La producción con ingredientes baratos y la mayor vida útil de los alimentos envasados respecto de los frescos ofrece ventajas de rentabilidad para las empresas; hoy la FAO les sugiere a los Estados, por ejemplo, regular la producción y el comercio de alimentos usando el sistema impositivo como herramienta. El reciente Panorama de la Seguridad Alimentaria elaborado por FAO aboga también por el etiquetado de alimentos (especificando la cantidad de azúcar, a lo que hasta ahora el Código Alimentario Argentino no obliga), la claridad del etiquetado, y también por la regulación de la publicidad dirigida a niños y la exposición a alimentos no saludables.

26,7%. La tasa de obesidad, en aumento. (Jorge Aloy)

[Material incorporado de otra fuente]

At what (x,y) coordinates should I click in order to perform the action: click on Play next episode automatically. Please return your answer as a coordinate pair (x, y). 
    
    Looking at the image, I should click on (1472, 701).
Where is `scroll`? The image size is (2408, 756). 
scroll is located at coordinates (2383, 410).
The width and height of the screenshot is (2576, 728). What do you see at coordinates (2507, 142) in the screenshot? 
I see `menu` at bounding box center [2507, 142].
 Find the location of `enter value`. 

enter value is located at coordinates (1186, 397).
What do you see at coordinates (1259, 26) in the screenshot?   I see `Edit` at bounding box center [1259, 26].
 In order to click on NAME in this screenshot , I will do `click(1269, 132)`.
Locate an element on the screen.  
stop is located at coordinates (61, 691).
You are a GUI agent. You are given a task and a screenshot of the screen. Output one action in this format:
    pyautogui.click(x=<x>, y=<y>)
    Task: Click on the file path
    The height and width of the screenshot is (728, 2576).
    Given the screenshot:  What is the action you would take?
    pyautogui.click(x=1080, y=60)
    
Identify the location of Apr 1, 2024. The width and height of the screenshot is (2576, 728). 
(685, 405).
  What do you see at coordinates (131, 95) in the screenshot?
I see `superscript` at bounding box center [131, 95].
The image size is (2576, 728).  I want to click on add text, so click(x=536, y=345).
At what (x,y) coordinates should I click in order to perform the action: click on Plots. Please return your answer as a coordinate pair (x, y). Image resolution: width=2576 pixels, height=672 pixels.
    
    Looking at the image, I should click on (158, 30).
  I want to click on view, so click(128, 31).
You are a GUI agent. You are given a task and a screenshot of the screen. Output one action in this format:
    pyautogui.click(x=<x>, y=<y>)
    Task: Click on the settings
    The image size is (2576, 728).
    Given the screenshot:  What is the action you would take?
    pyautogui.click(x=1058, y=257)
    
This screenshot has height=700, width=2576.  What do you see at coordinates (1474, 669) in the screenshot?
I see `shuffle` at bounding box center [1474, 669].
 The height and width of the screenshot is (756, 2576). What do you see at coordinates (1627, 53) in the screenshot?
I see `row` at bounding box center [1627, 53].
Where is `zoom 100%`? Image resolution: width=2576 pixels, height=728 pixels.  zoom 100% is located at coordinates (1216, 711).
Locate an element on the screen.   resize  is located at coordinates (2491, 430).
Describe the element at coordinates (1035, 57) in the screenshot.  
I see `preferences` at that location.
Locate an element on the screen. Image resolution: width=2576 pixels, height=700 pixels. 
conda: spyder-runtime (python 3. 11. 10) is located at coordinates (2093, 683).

Muchas compañías buscan adaptar su imagen a ese contexto y a las nuevas preferencias de los consumidores. Y las más grandes son las mejor posicionadas para hacerlo. Britos afirma que hoy muchas de ellas –especialmente las transnacionales, en respuesta a la política de sus casas matrices– reducen motu proprio los contenidos de sal, azúcar y grasas de sus productos, solo que «muchas veces prefieren no comunicarlo porque piensan que es un mensaje contradictorio para la gente, porque si ahora te digo que soy bueno, ¿es porque antes era malo?».
El interrogante parece darse respecto de las empresas de menor porte o espalda financiera, para las que cada cambio puede implicar reestructuraciones de costos o bien el riesgo de perder la preferencia de sus consumidores. Además de ser un agente de sabor, el sodio es un conservante barato. Una reducción de su contenido en un producto implicaría la necesidad de usar algún otro conservante más caro. «Y ahí –señala Britos– entran en juego cuestiones que tienen que ver con la competitividad de la industria, obviamente las grandes empresas están en mejores condiciones de afrontar estos cambios que una pyme o una empresa pequeña». Es otro de los motivos por los que el tema de qué comemos no puede quedar solo en manos del mercado.